I saw some guy on Reddit trying to convince Oculus users that in addition to everything else Facebook was gathering from them, they were also scanning your eyes, seeing your living quarters through the tracking cameras, and scanning your fingerprints through the controllers.
Pfft. That one time my toaster ratted me out to the feds.
I COULDN’T watch the video “Blocked in your country”
If anyone had the ability to do half of the magic attributed to the fantasy nanochips, they wouldn’t bother with putting them in your body. To name three:
- Transmit 5G wavelength (~ cm) signals from objects too small to be visible (~μ) transmitters
- Power that transmitter: One mw per cubic micron = 1000 TW/cubic meter
- Make sophisticated digital logic on a single micron sized device. Current state of the art can get a few billion transistors on a square cm. Ignoring the chip overhead (it can’t all be logic – some of that has to be the power source and antenna) a square micron might have ten or (let’s be generous) 1000 transistors. In other words, less computational power than an 8080.
This isn’t a technological breakthrough, it’s several Nobel Prizes stacked on top of outright magic. Art Clarke would spin in his grave.
They do collect telemetry information from Quest headsets about play space dimensions and obstacle placement extending outside of the play area, so they are collecting some data scanned from your room. That is probably the seed that started that.
So ARE my phone’s camera and microphone always on, and usable by er, someone? Even if the phone is powered off?
Do you have a Freedom Phone?
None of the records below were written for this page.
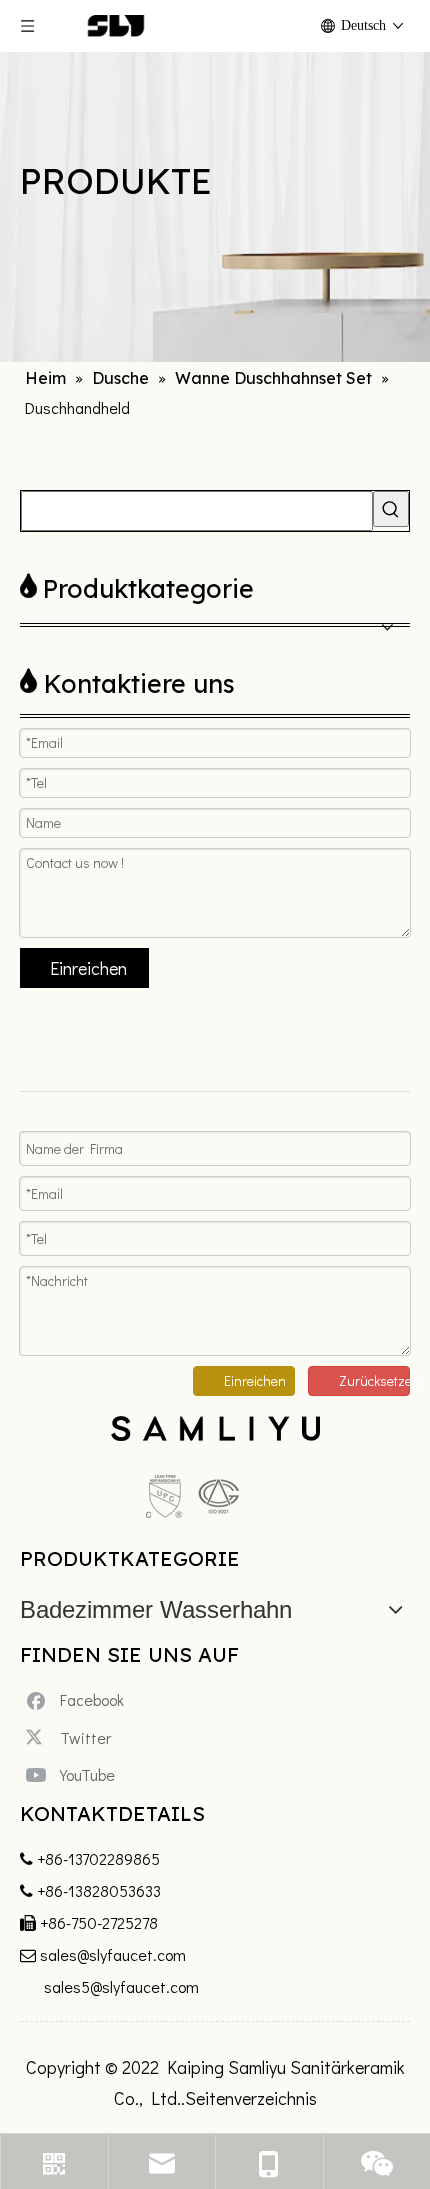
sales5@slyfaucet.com (121, 1986)
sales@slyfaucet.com (113, 1954)
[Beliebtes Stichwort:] (391, 509)
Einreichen (88, 968)
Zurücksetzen (374, 1380)
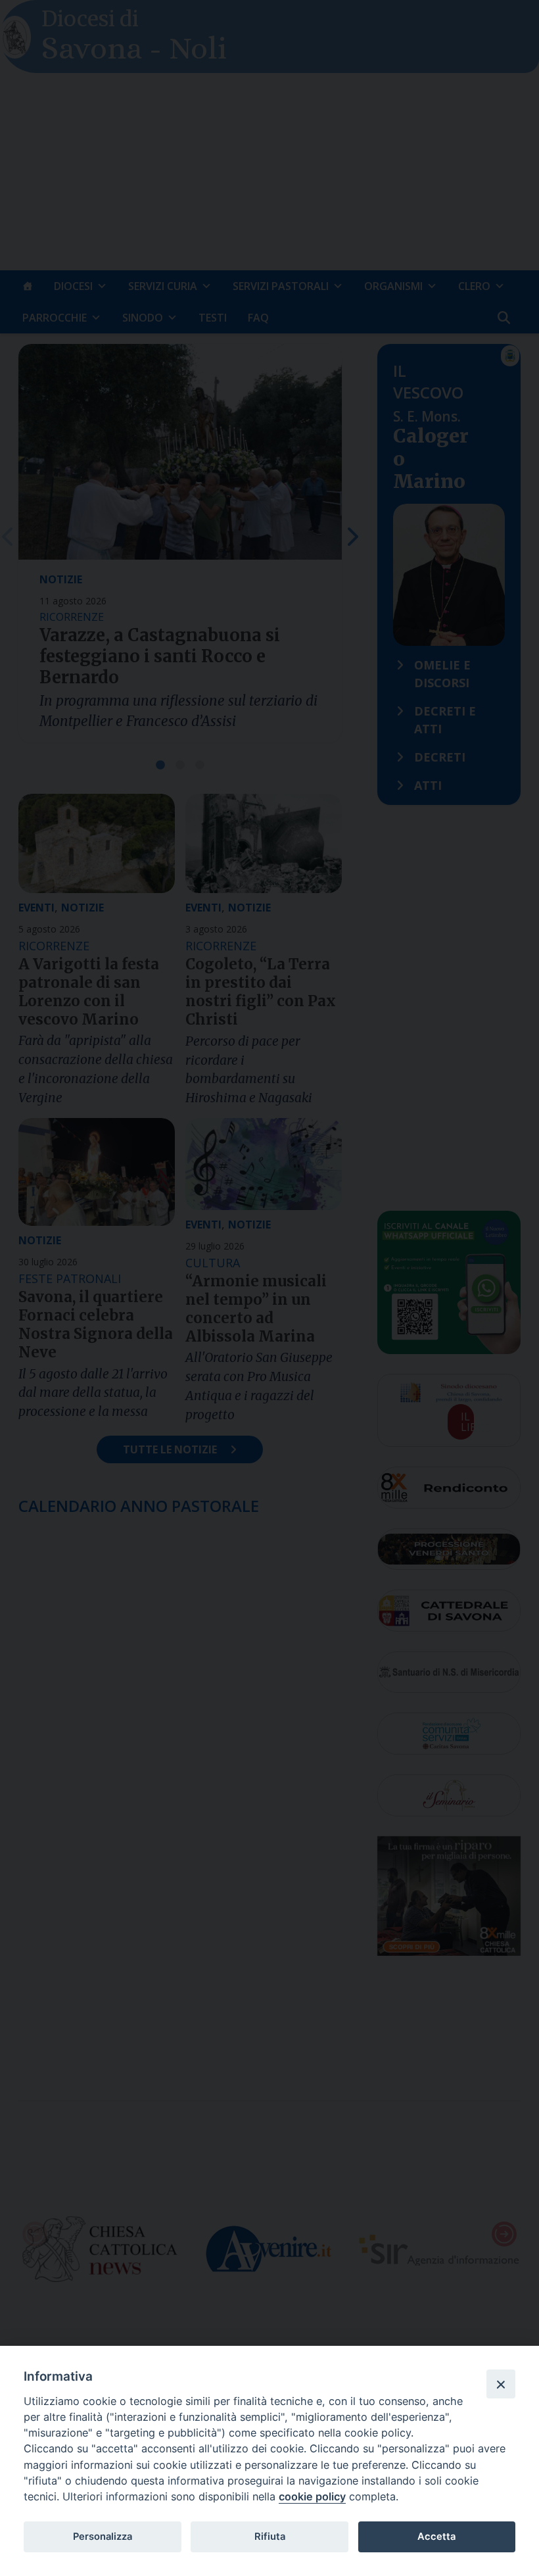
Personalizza (102, 2536)
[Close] (500, 2383)
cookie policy (312, 2496)
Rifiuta (269, 2536)
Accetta (436, 2536)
Then probably yes.
Otherwise, if you have an iPhone you can probably be reasonably sure that the answer is no, though you may have given an app permission to use them when you are not using the app, in which case yes, but at least you have some ability to look at settings and permissions and turn some of that off, though that might make the app stop working in the way that you expect it to and it might start to serially harass you to turn it back on even if you are fine having it off.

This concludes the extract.